To ask for referrals you need:

  • Good service.
  • A healthy relationship.
  • A satisfied customer.
  • A clear message.
  • An ideal customer profile.
  • A follow-up process.

You shouldn't ask aggressively or turn the customer into a forced salesperson. The recommendation has to be comfortable for the person making it, not a burden.

How to do it

  • Identify happy customers (high NPS, renewals, success stories).
  • Define the type of contact you're looking for (industry, size, role).
  • Ask for a specific introduction, not a generic one.
  • Provide a short text the customer can forward.
  • Log the referral in the CRM.
  • Thank them specifically.
  • Measure the result and report the learning back to the customer who made the recommendation.

Timing matters. It usually works better to ask for referrals after a positively received delivery, a project milestone, or a renewal conversation—not in the middle of an incident.

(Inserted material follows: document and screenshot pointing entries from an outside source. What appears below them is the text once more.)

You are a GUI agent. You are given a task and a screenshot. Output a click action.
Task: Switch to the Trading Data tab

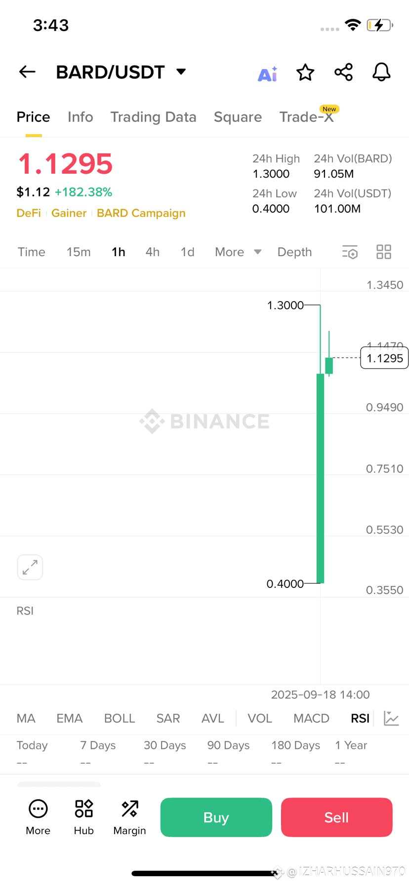click(x=153, y=117)
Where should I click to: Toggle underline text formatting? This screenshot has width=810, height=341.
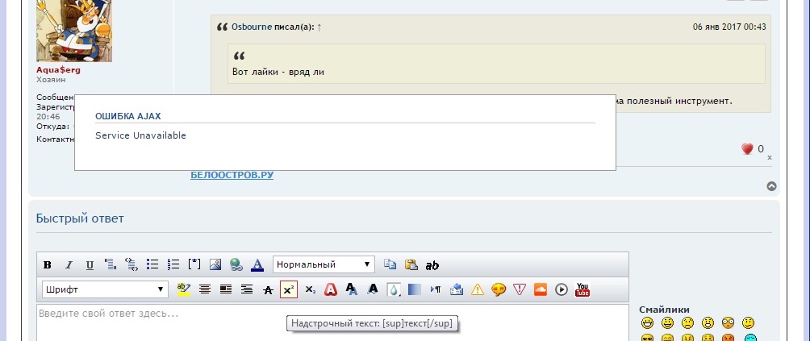point(90,264)
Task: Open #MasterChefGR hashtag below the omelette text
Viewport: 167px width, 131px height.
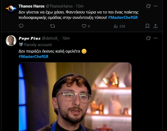Action: tap(33, 56)
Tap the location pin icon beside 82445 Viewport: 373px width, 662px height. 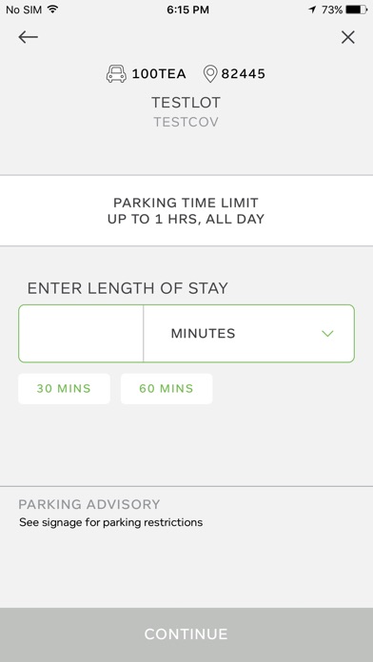click(210, 73)
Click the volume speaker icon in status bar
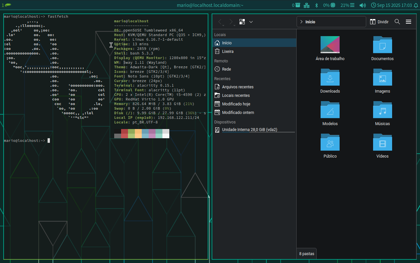This screenshot has height=263, width=420. pos(363,5)
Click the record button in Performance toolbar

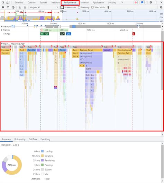point(3,7)
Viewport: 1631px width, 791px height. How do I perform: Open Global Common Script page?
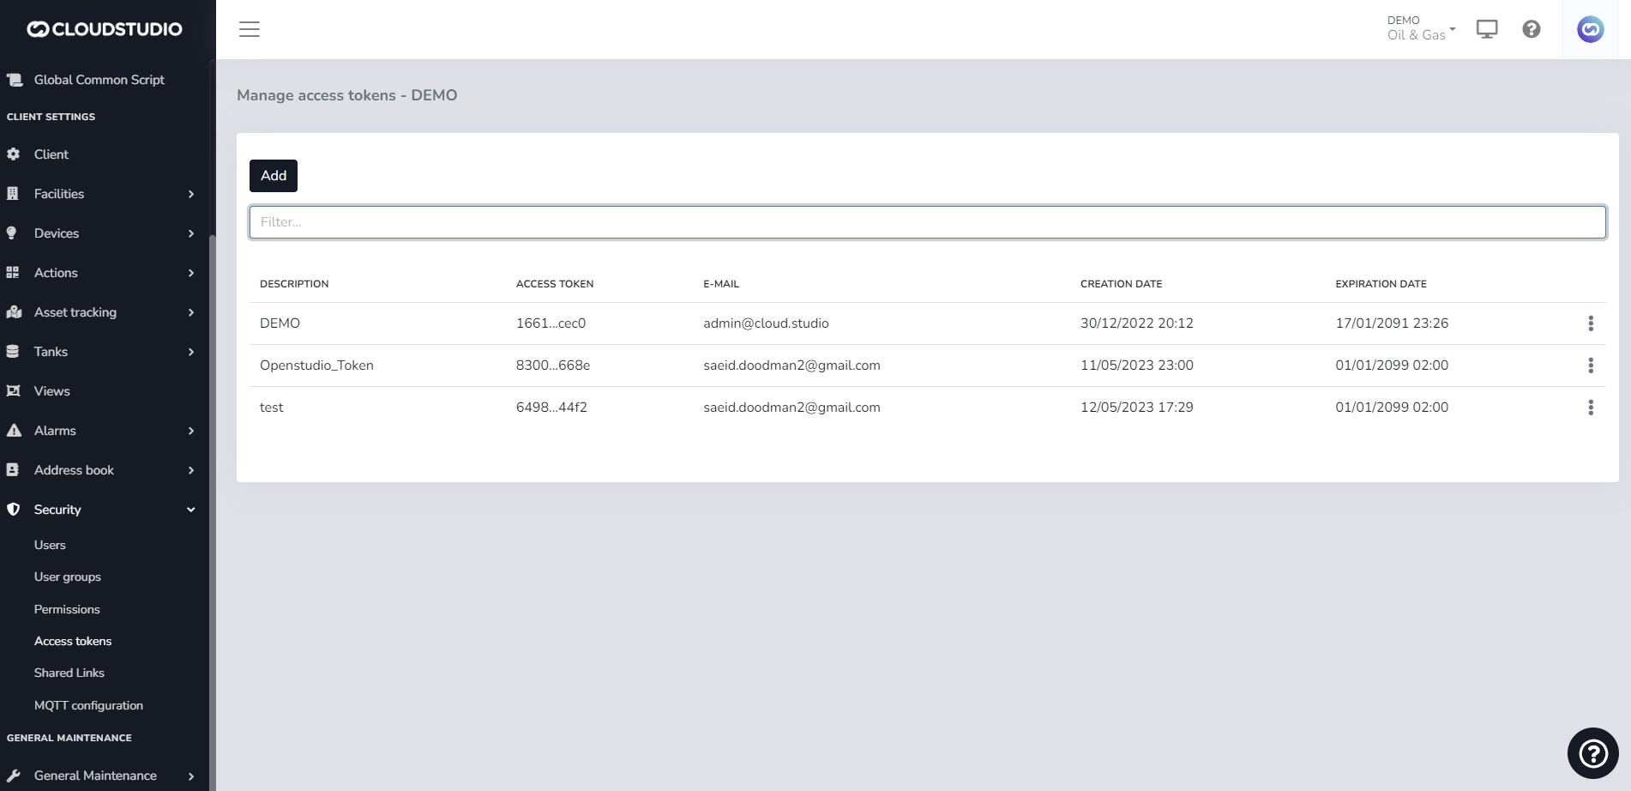tap(99, 80)
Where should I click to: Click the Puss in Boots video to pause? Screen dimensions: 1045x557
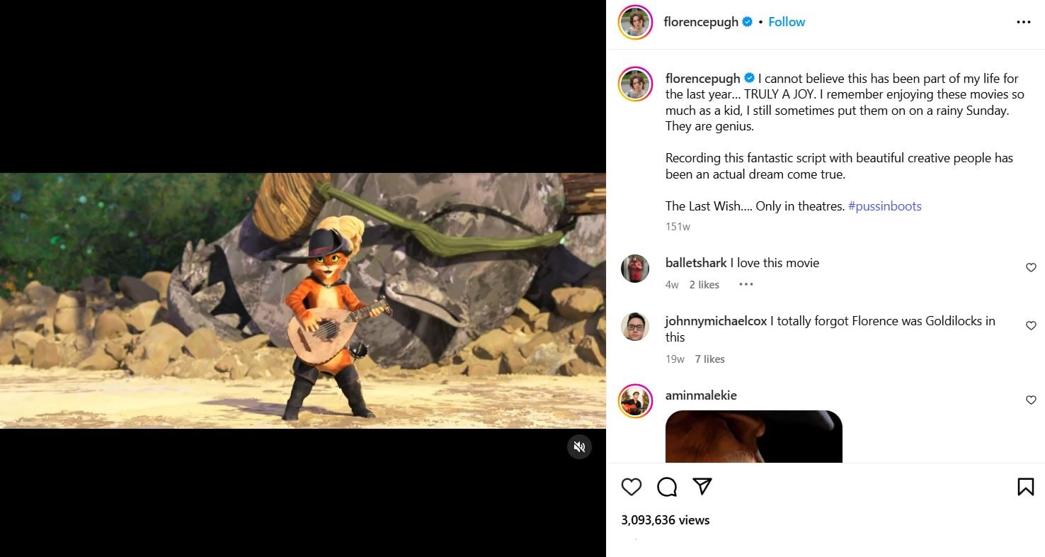[303, 300]
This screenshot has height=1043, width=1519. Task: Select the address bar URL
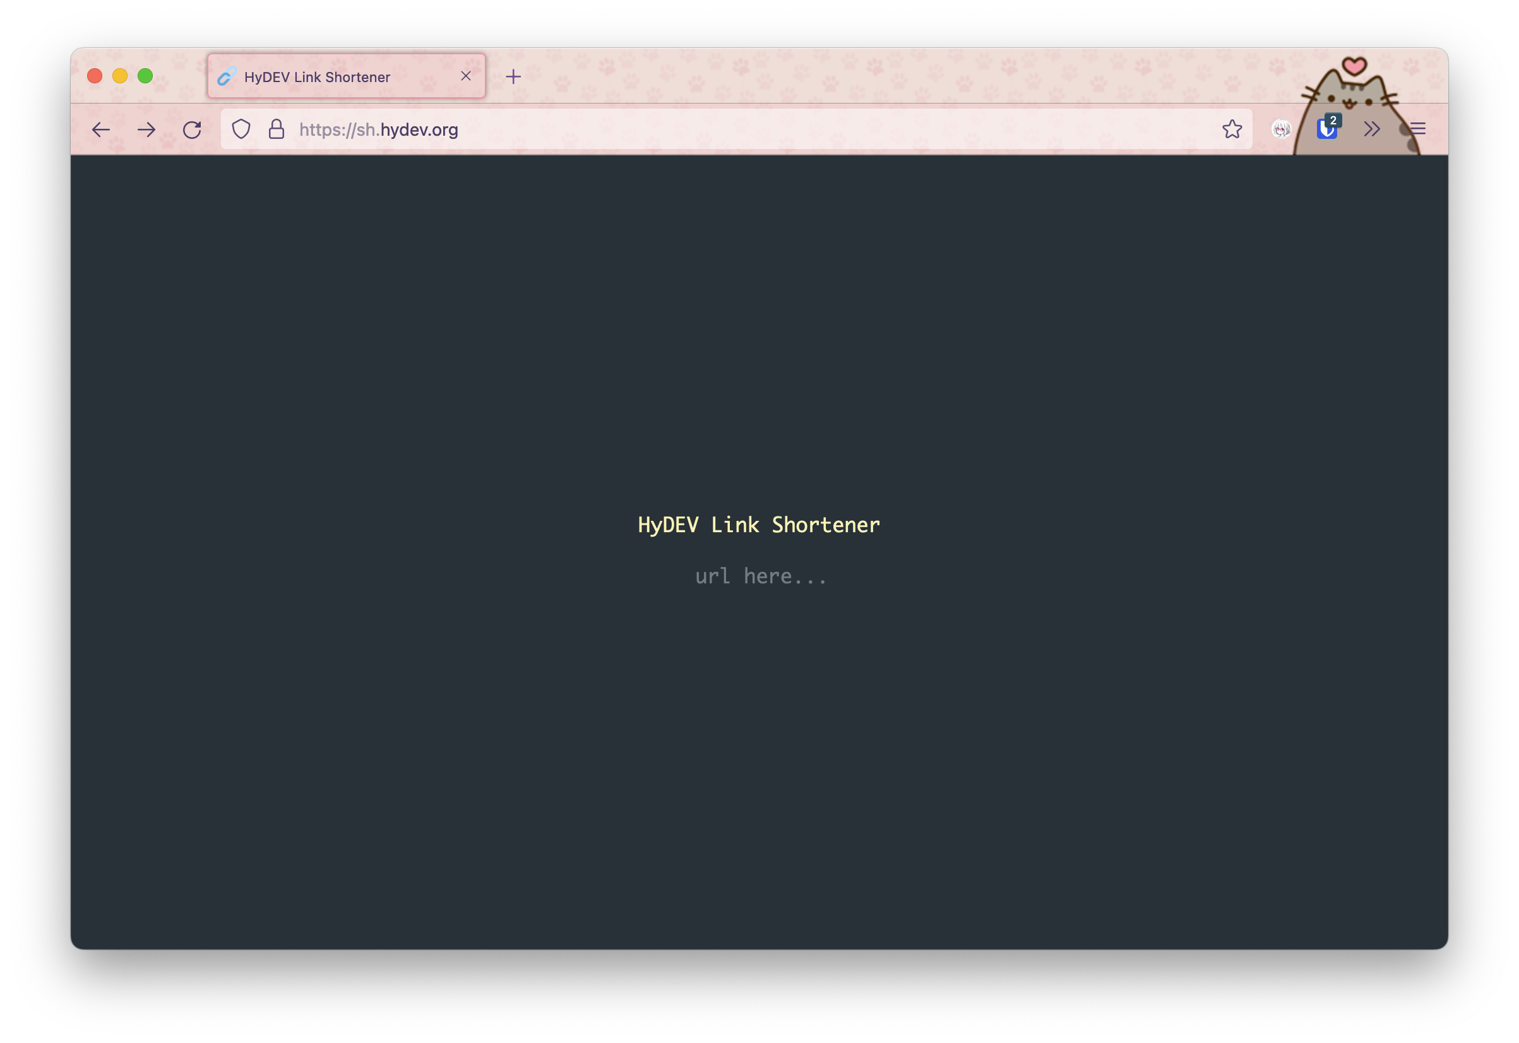[x=379, y=129]
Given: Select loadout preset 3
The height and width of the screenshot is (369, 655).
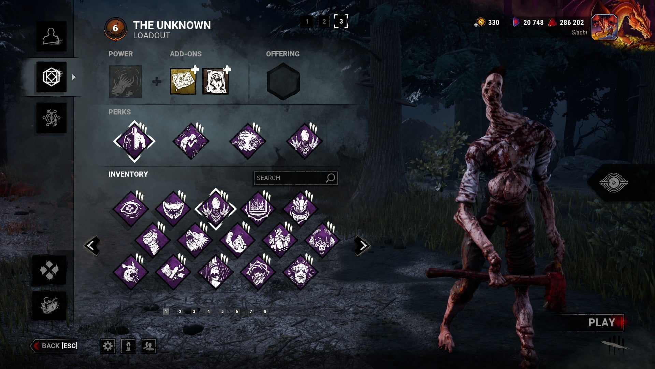Looking at the screenshot, I should (x=341, y=22).
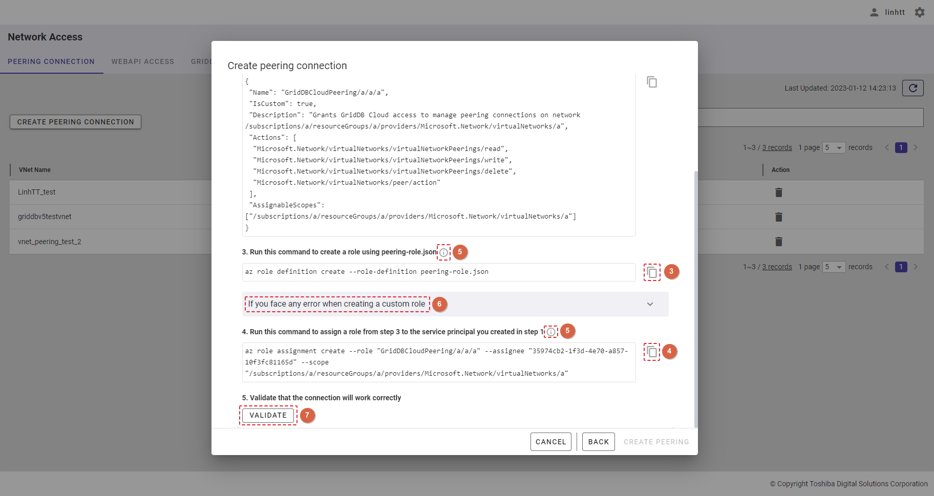The height and width of the screenshot is (496, 934).
Task: Expand the custom role error section
Action: pyautogui.click(x=650, y=304)
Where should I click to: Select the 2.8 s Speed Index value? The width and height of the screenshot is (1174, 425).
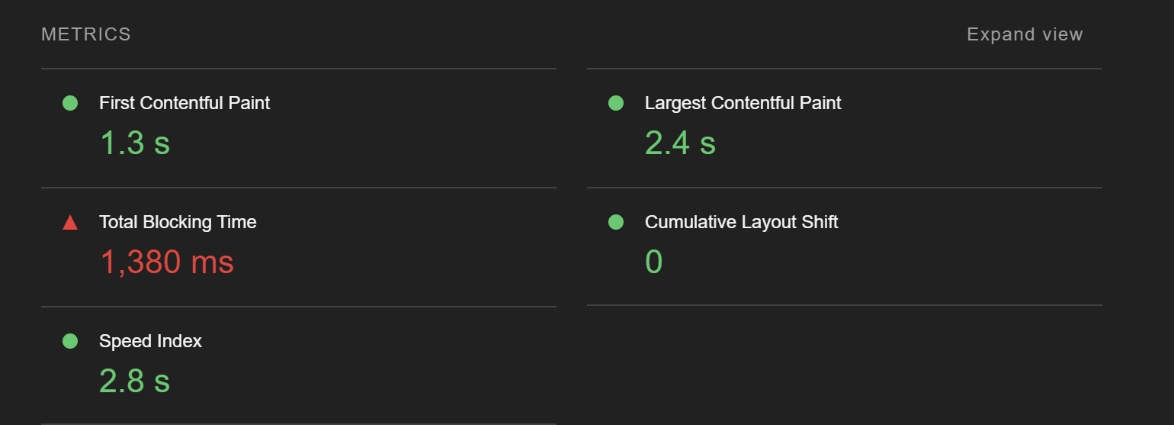(135, 381)
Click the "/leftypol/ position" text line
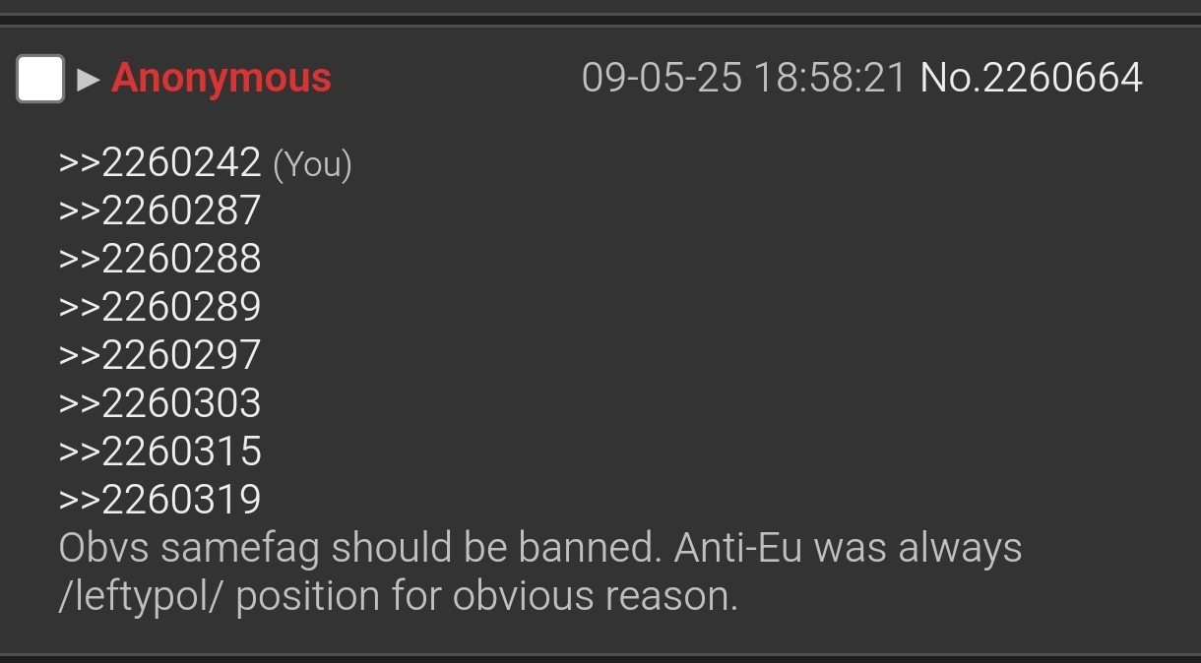 point(398,596)
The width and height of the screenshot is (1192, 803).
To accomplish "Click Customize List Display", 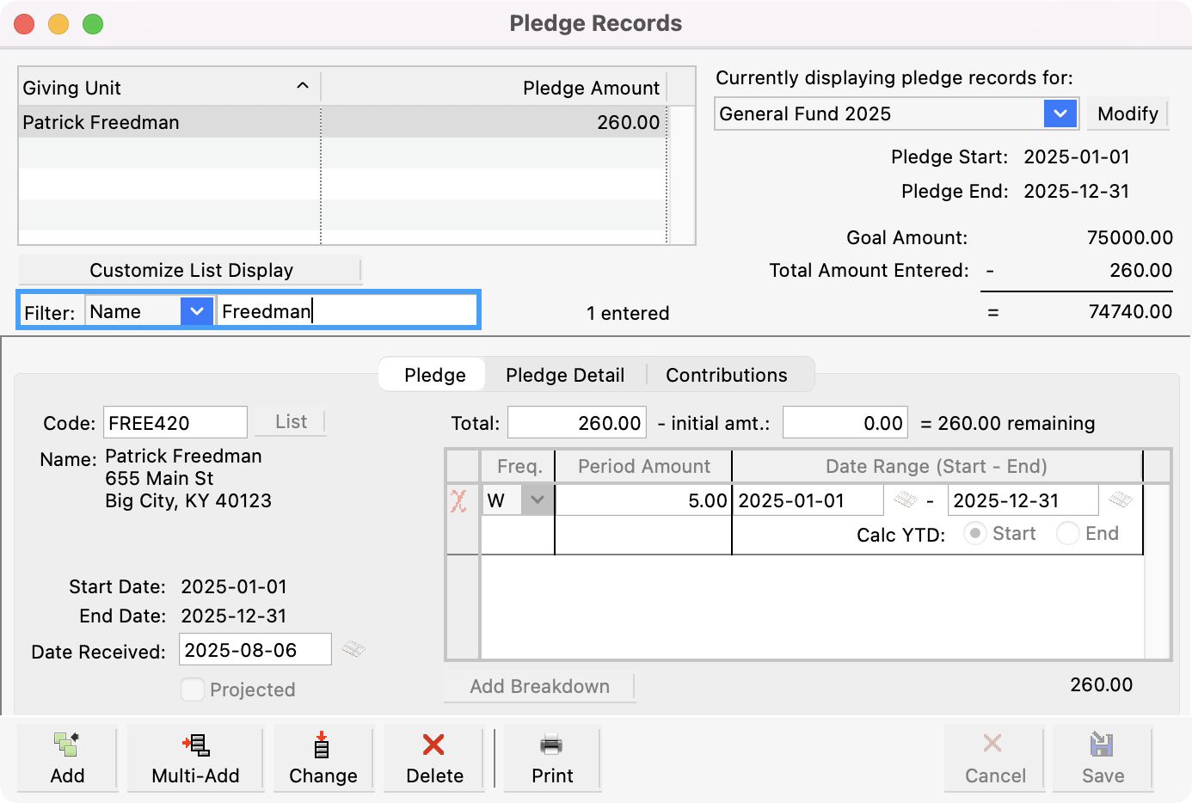I will tap(191, 270).
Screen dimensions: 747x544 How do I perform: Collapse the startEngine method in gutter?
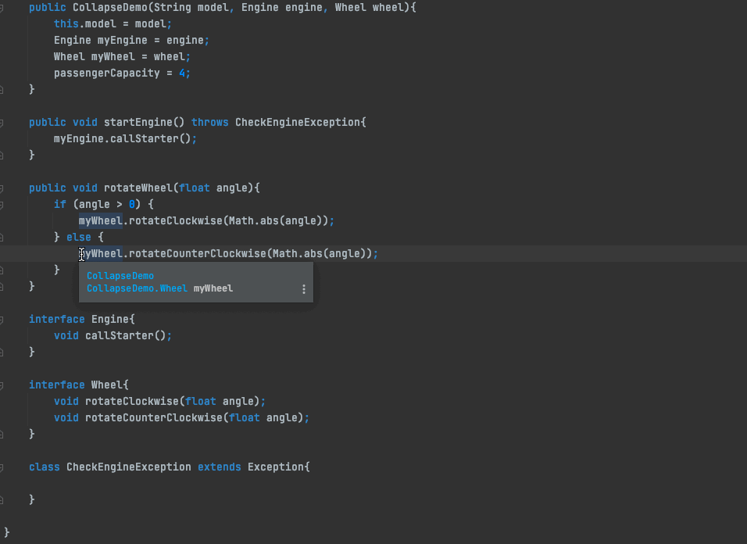click(x=3, y=123)
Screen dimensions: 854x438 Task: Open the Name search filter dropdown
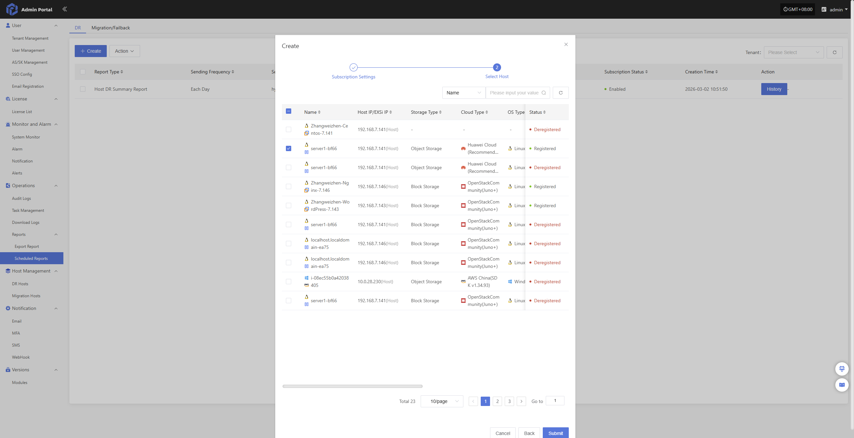pyautogui.click(x=463, y=93)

Incentives: when to use them and when not to

In B2C they're common (discounts, credits, gifts). In B2B they tend to be more subtle: early access to a product, training, a joint use case, or simply preferential treatment. A poorly designed incentive can turn the customer into a commission agent and break the trust that made the recommendation valuable.

Management

Use Studio to plan requests, dates, and owners, and Media to store success stories, presentations, and resources the customer can share without having to ask you for them every time.

Metrics

Measure referrals received, meetings generated, conversion rate, the average value of the referred customer, sales cycle, and retention. Compare these numbers with those of your other channels: a good referral is worth more than many cold leads, and almost always justifies dedicating structured time to asking for them.